* **ABOUT THIS TASK**: Your answer should hold every line of the records below that contains the string "image".

* **MATERIAL SUPPLIED**:
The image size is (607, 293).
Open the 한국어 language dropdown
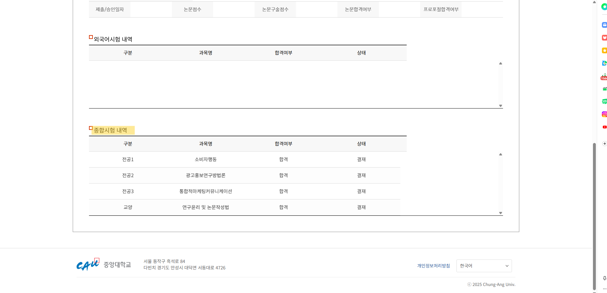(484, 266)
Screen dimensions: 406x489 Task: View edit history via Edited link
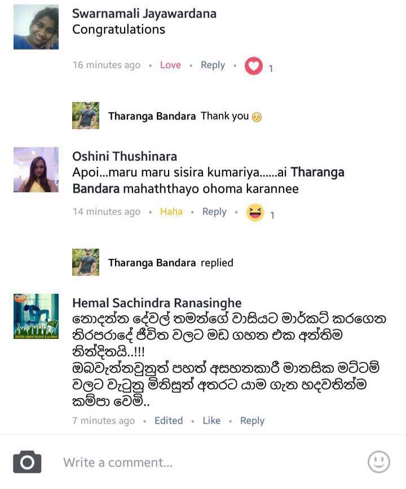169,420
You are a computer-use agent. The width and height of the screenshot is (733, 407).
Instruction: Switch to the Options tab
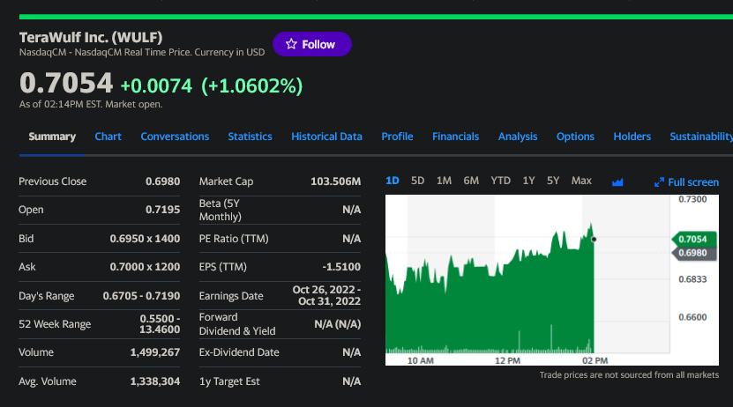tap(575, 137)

* * *

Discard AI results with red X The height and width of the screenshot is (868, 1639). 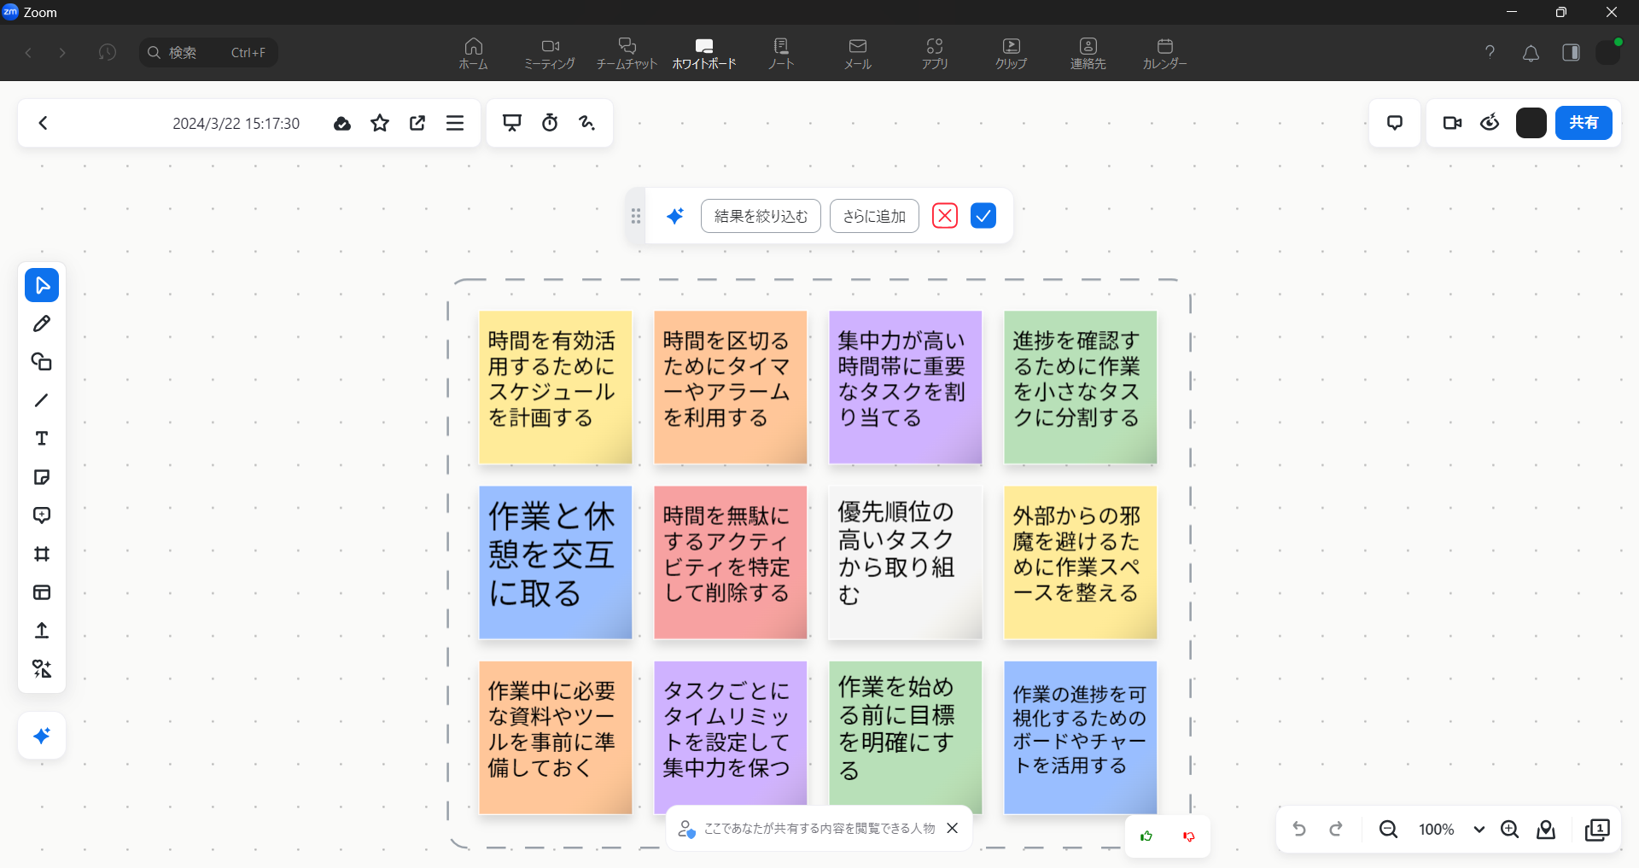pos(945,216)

* * *

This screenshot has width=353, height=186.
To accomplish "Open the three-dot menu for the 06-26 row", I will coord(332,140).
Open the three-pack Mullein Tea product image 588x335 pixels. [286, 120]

* **ANSWER SECTION**:
The image size is (607, 293).
Open the three-pack Mullein Tea product image 588x335 pixels. [286, 120]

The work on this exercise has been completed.